Managing a largely decoupled microservices-based system is always a challenge. We all have maintained an unpleasant bug tracker at some point or the other. Around a year back, when we witnessed a growth spurt, we felt a need for systematically tracking our production systems to capture the live performance of our products and any issues our clients might be facing. It is important to know what your end-users will face when using your products.

The problem with microservices is that the point of failure is not easily detected. A simple solution to this is a tracking id associated with every request. But, if you have already built a production system with hundreds of fully functioning microservices, adding a tracking id requires an unfortunate amount of code changes that may or may not change the code logic.

Also, we noticed that a majority of issues in our systems were not being reported. End-users frequently decide that it is easier to repeat the software activity rather than identifying & reporting the issues. A user may first think — “Probably I made a mistake & did not use the product correctly!”, “It was a glitch, just retry!”.

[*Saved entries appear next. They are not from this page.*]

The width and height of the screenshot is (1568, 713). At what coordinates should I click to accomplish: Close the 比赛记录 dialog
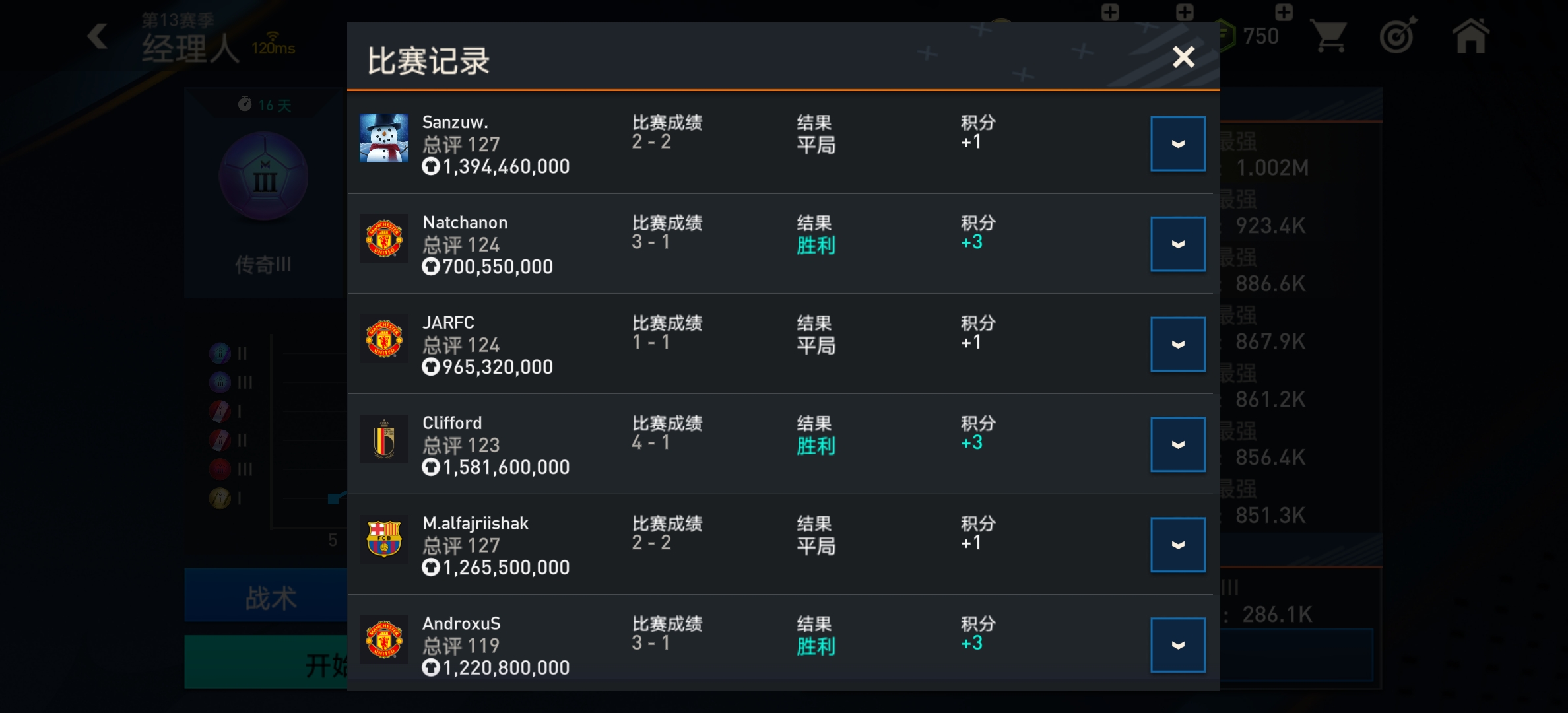click(1183, 57)

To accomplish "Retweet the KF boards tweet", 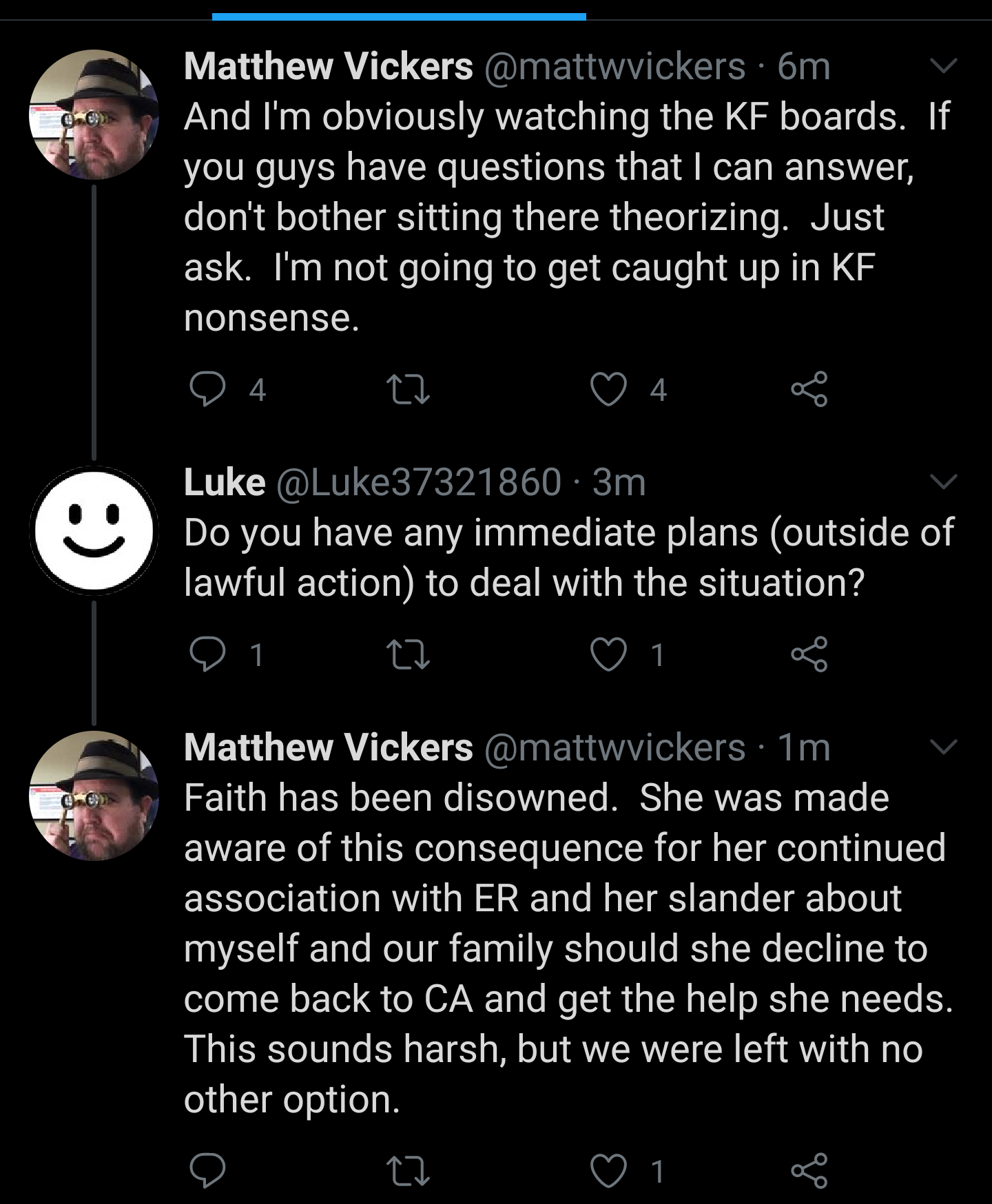I will (408, 389).
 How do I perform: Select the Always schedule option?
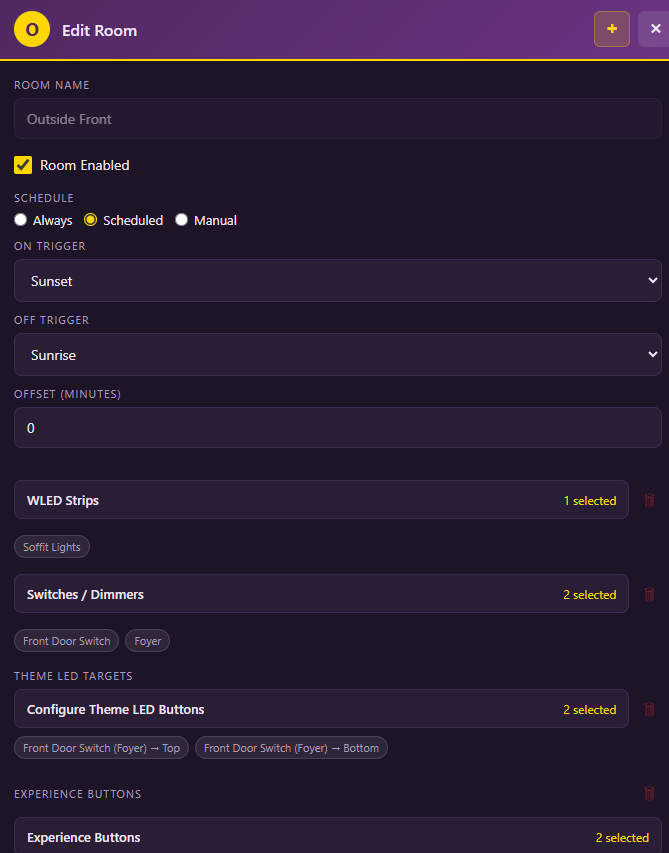[x=21, y=220]
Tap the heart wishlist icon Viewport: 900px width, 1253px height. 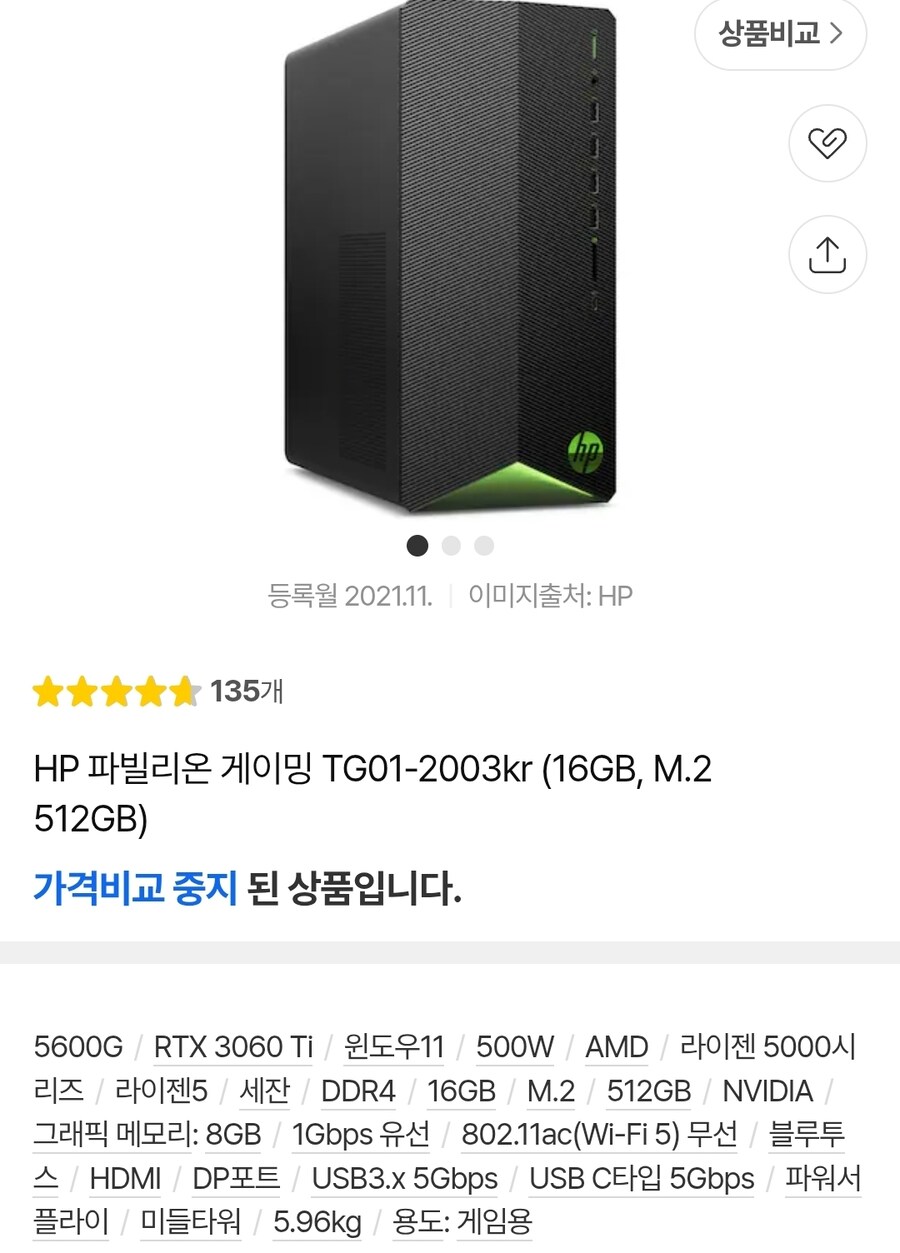pyautogui.click(x=827, y=144)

Our job as software engineers should be more than writing code, but proactively identifying customer needs & make their experience better.

Our Solution

Initial Thoughts

If you don’t assign a quantitative value to a parameter, you can’t track it and you can’t improve on it. Evidently, any parameter talked about in qualitative terms is as good as nothing.

Quality improvement is a branch of the larger umbrella of Quality Assurance. QI emphasizes on setting up the right parametric measures during the development and release stages, which will eventually help you measure how your system performs in the real world. Getting the actual data from the real world gives you insights on how your software is getting used outside the lab conditions (your development center).

We wrote an interesting article about one of our large implementations replacing legacy banking systems, which is expected to work in rural areas of India. see section World is not the cozy laboratory, we know that!. The article emphasizes on understanding your last mile user data & build for that.

Software Quality Attributes

When we first thought of creating such a system at Signzy, the first thing we addressed is the identification of Software Quality Attributes relevant to our systems which we are going to capture and improve upon. It is also advisable to classify them based on their criticality in your systems & impact it would have on your business if the said metrics decline.

An exhaustive list of system quality attributes in Software engineering can be found here.

We chose the below metrics and created definitions for each. While they are mostly standard, it should be noted that input and measured parameters can be customized to fit your needs. For instance, we changed the calculation methodology (which is intentionally omitted in the below table) for 4 of the metrics to fit an API & SaaS software we create.

Table describing Software Quality attributes as defined by Signzy — *See more at https://en.wikipedia.org/wiki/List_of_system_quality_attributes

StatusCode

Assigning an intensity helps act as a weighting parameter to map requests that your system processes. A status code that has a higher intensity will make way to the team’s attention faster than the ones with lower intensity.

Success

These are the response codes that are in cases of successful responses. 200 series.

Neutral

Consists of requests that are neutral, but an increase in them either implies there a lot of requests your clients are making which aren’t really relevant. In API business this can be a significant indication of a bad integration experience of your clients. Consists of 300 and 400 series of status codes.

Failures

Include 499 and 500 series, the usual suspects of system failure.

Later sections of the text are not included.